[Direction]: Can you reproduce, word for word, the lines from the start of the rows through the line holding "Action: 565,91", inclusive?

Stored data:
-- start --
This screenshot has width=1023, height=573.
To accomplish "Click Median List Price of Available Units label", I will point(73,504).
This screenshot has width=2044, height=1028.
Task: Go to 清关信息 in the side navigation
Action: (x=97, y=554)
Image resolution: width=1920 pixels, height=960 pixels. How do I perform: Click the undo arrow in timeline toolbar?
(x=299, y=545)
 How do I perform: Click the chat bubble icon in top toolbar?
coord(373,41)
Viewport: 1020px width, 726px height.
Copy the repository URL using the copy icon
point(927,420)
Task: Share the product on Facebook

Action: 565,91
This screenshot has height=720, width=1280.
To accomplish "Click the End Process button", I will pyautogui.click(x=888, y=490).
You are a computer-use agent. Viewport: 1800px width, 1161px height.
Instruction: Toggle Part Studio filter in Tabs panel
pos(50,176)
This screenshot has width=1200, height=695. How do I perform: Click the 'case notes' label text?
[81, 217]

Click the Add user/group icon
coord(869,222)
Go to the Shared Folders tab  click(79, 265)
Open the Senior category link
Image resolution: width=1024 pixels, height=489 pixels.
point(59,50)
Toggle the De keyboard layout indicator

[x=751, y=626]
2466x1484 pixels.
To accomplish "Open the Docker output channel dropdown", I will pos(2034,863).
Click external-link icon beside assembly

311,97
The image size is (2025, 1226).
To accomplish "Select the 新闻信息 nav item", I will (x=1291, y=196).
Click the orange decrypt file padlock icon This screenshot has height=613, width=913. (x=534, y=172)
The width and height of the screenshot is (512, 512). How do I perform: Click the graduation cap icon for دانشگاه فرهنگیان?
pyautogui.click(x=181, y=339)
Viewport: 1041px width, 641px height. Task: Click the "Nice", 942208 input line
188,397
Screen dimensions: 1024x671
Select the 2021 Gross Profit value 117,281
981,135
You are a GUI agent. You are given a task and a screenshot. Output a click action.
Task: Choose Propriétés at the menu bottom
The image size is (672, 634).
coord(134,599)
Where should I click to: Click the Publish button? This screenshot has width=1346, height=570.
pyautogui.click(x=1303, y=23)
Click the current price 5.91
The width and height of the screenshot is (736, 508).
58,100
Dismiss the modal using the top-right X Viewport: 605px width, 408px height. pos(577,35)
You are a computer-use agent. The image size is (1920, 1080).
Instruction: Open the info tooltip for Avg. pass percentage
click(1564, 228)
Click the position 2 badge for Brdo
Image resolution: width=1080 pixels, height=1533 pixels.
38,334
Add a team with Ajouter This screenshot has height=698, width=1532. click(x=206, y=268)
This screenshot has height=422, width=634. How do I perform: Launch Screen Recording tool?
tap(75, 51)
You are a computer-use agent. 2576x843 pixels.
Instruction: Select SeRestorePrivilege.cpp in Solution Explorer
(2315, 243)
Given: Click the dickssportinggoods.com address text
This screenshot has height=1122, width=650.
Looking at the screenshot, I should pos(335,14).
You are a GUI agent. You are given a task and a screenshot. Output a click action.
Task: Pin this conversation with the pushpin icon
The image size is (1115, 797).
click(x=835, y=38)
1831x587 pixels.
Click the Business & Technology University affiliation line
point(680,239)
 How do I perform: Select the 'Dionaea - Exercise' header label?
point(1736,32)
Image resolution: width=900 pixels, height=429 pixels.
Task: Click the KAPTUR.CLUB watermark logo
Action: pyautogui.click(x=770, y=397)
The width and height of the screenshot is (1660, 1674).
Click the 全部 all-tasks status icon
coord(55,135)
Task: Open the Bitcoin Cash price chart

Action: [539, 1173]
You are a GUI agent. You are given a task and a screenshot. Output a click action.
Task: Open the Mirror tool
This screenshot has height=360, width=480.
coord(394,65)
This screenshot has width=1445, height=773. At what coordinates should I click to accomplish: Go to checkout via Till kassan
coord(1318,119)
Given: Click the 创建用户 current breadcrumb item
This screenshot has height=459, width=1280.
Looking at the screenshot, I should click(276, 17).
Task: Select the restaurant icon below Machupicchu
-- end --
[Solution below]:
This screenshot has width=1023, height=573.
To accomplish "Click Median List Price of Available Units label", I will point(73,504).
This screenshot has width=2044, height=1028.
Task: Go to 清关信息 in the side navigation
Action: (x=97, y=554)
Image resolution: width=1920 pixels, height=960 pixels. How do I perform: Click the undo arrow in timeline toolbar?
(x=299, y=545)
 How do I perform: Click the chat bubble icon in top toolbar?
coord(373,41)
Viewport: 1020px width, 726px height.
Copy the repository URL using the copy icon
point(927,420)
Task: Share the product on Facebook

Action: 565,91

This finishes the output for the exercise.